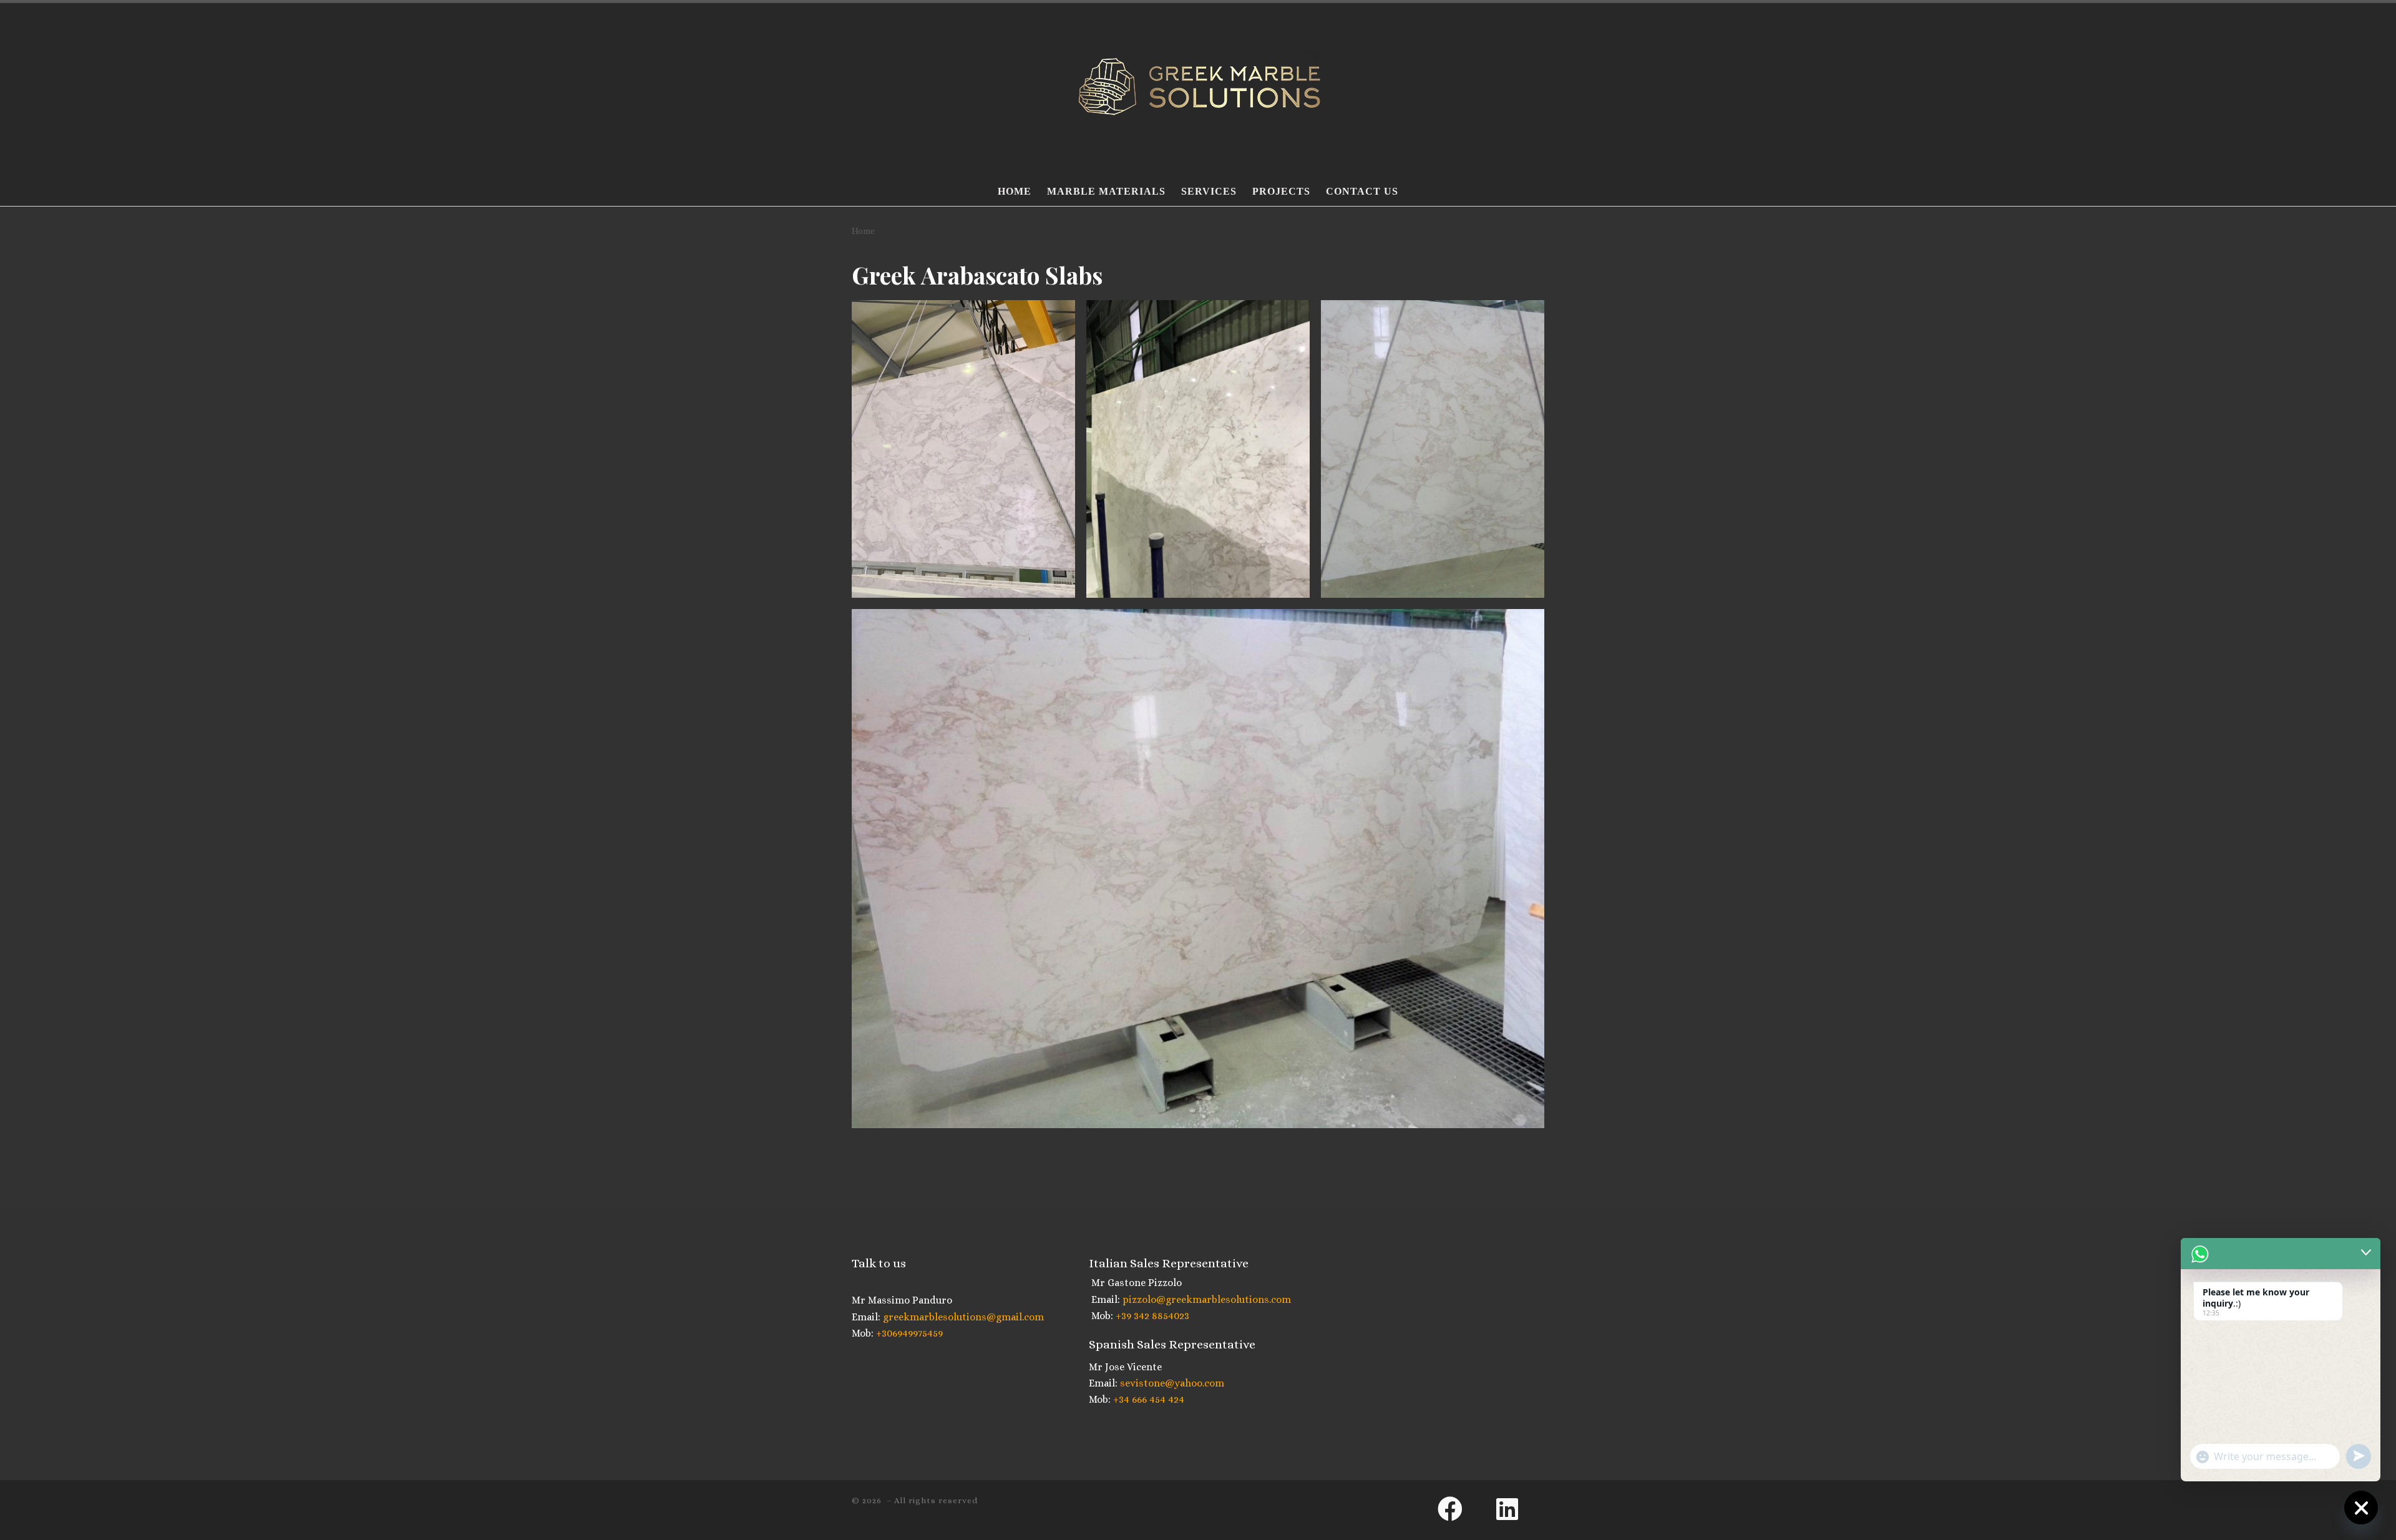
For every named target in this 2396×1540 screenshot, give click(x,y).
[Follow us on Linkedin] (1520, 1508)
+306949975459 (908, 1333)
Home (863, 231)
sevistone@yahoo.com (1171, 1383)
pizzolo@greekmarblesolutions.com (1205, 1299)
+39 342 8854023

────────────────────

■ **ASSIGNMENT**
What you return should consist solely of the lines from the one containing "pizzolo@greekmarblesolutions.com (1205, 1299)" through the end of the entries above, reproduced exactly.

■ **OUTPUT**
pizzolo@greekmarblesolutions.com (1205, 1299)
+39 342 8854023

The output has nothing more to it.